BL: Hallo Frau Cociu und vielen Dank für die Einladung. Ich heiße BL, bin 45 Jahre alt und arbeite im industriellen Bereich sowie im aktuellen Unternehmen seit etwa 7 Jahren.
OC: Wie lange ist es her, seit bei Ihnen das Burnout Syndrom aufgetreten ist?

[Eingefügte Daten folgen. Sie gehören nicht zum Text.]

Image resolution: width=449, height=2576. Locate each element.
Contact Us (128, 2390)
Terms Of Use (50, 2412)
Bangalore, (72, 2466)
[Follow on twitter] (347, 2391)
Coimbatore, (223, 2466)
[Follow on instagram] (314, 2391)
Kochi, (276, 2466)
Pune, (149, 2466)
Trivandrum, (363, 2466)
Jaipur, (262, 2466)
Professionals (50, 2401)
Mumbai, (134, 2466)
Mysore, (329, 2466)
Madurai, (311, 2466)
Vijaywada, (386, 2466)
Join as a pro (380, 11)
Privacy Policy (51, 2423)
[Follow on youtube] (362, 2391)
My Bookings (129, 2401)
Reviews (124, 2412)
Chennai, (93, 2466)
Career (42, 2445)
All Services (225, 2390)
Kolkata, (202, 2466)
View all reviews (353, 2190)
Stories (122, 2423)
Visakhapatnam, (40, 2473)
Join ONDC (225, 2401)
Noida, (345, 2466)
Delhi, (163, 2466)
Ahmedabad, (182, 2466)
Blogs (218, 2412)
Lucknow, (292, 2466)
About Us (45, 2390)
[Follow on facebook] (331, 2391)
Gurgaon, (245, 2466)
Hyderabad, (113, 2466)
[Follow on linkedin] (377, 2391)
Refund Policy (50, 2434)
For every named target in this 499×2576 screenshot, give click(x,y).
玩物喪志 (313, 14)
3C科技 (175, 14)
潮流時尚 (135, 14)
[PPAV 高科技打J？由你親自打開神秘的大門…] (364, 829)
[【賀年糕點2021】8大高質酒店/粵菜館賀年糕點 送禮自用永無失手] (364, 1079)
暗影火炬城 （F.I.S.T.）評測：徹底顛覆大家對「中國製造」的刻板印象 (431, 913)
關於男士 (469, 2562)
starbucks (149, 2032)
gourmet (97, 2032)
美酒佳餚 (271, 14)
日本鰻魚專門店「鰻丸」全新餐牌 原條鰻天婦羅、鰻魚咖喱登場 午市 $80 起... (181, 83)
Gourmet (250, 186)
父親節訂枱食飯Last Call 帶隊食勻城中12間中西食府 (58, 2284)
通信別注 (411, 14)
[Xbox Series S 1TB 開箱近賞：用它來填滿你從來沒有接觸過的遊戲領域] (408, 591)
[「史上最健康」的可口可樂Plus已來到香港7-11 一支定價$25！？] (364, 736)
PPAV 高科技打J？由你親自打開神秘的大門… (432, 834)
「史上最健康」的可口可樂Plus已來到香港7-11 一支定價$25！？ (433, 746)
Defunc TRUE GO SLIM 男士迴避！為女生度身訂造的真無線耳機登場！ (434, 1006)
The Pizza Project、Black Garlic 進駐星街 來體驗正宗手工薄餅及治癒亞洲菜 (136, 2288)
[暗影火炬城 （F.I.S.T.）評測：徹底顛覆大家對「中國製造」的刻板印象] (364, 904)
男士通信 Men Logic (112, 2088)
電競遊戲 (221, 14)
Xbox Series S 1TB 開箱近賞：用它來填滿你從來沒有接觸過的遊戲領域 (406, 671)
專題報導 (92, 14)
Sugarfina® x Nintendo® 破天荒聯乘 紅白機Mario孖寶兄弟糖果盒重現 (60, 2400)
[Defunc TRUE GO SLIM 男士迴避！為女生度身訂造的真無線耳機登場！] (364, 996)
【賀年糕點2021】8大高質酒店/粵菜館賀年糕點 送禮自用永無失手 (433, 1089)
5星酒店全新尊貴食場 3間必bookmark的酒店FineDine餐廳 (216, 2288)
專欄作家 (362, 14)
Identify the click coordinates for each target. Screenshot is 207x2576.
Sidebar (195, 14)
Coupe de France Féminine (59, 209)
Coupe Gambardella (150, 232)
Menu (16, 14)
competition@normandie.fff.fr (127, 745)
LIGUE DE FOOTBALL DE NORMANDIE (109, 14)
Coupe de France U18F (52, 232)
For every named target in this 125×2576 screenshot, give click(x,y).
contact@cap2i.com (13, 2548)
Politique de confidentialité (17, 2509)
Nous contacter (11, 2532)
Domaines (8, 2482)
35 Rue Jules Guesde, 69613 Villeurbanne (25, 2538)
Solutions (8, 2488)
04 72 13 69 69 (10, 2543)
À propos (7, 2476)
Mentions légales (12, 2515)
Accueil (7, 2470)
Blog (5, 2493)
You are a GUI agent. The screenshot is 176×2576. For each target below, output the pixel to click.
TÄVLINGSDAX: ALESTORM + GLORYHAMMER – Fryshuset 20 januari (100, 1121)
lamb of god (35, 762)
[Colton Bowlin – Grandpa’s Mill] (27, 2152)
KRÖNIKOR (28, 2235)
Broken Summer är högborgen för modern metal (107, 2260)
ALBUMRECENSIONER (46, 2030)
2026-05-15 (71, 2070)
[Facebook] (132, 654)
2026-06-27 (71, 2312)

BL: Das war vor etwa 6 Jahren.
OC: Das scheint auch bei einem Wendepunkt in Ihrem Leben gewesen zu sein, also kurz nachdem Sie sich beruflich neu orientiert haben und entspricht eigentlich zu 100 Prozent den theoretischen Modellen zur Entstehung von Burnout… Nach Freudenberger gibt es bei Burnout einen 12-Stufen-Modell: Danach erkranken Personen häufig an Burnout bei Wendepunkten im Leben, wie zum Beispiel beim Studienanfang, Berufseintritt, Tätigkeitswechsel, usw. In dieser Zeit verspüren Personen einen erhöhten Zwang sich zu beweisen und setzen sich dementsprechend sehr hohe und unrealistische Ziele. Da die unrealistisch hohen Ziele nicht erreicht werden können, entstehen Enttäuschung und Frustration. Häufig versuchen die Personen dies auszugleichen, indem sie noch mehr Energie in die Arbeit investieren und die eigenen Bedürfnisse (bspw. Entspannung oder Schlaf) anfangen zu ignorieren. Dies führt zu einem Teufelskreis der Leistungseinbußen und des vermehrten Energieeinsatzes, bei Ignorierung der eigenen Bedürfnisse. In dieser Zeit können auch im sozialen Bereich Konflikte entstehen, da Betroffene den Eindruck haben, für Familie und Freunde keine Energie mehr übrig zu haben und sich zunehmend sozial isolieren. Nach wiederholten Misserfolgserlebnissen, einer ansteigenden Einsamkeit und zunehmender Erschöpfung hören die Betroffenen auf, den Sinn ihrer Arbeit zu erkennen. Folgen dessen sind innere Leere, Energielosigkeit, Lustlosigkeit, Depressivität – klassische Anzeichen eines Burnout-Syndroms. Was meinen Sie Herr BL, ist das Burnout Syndrom bei Ihnen ähnlich entstanden?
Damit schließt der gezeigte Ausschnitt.